For the next 12.5 miles I just tried to keep pushing as best as I could. I continued to occasionally pass runners who seemed to be barely moving when I caught them. Like I said, the last 1/4 of this race can be really hard. I still felt good but my legs were definitely getting tired. Running down steep descents and stairs with soaking wet shoes caused my feet to move around a bit as my wet laces loosened. My toes were taking a beating and the big toe that head-butted the rock felt the worst. This combined with thoroughly tortured qauds cause my descents to be a little slower than I liked. My sub 8:30 goal was looking unlikely but a huge improvement on my 9:22 time in 2014 was pretty much guaranteed. My last climb at Lucifer Fall’s stairs was pretty slow. I was beat with no more pep in my step. At mile 48 there’s a half mile uphill then it’s runnable downhill to the park road and a flat run to the finish. I sped up my turnover and with the excitement of finishing ran a 7:07 last mile for a finishing time of 8:35 to take 19th place. With all the stairs and ups and downs, it’s a respectable time.
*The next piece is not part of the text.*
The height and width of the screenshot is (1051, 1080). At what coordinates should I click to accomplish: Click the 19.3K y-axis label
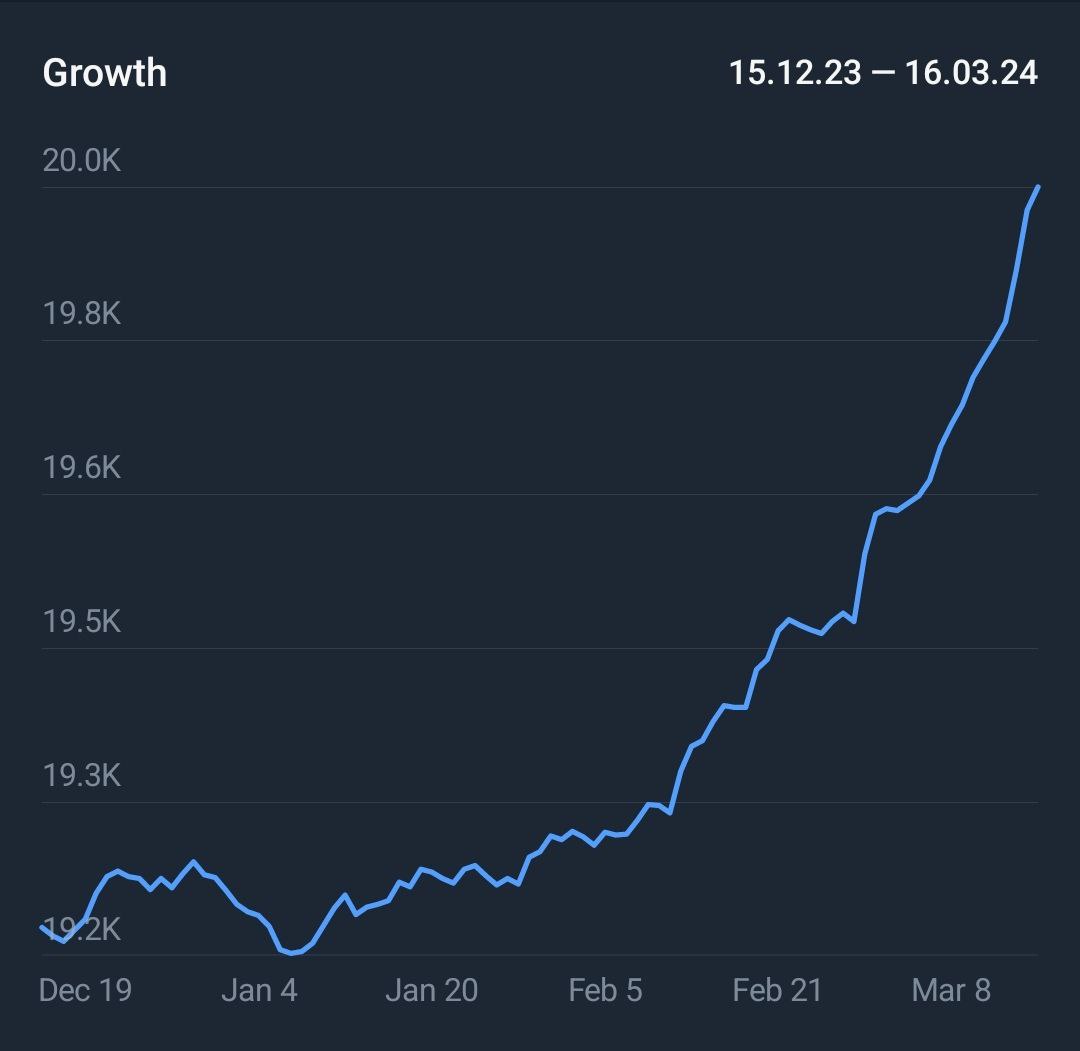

Overall I was happy with my race. I knocked a ton of time off my race from two years before and things could of went a lot worse with just 7 weeks between very different marathon training and this race. I’m confident I could go well under 8:30 with more time for ultra prep and may give it a try in a year or two. I really love this race, love the town of Ithaca, the timing of Ithaca fest is perfect and can’t see myself going more than a couple years without coming back.
Next Up!
On August 20 I’m running the Waldo 100k which is about 3 hours south of Portland, Oregon. It will be my first west coast race and my first race at any kind of high altitude. After a week off, back at training again with a goal of top 10!
Great job Mike. Time to follow some training advice….higher volume but many more much slower. OC 100.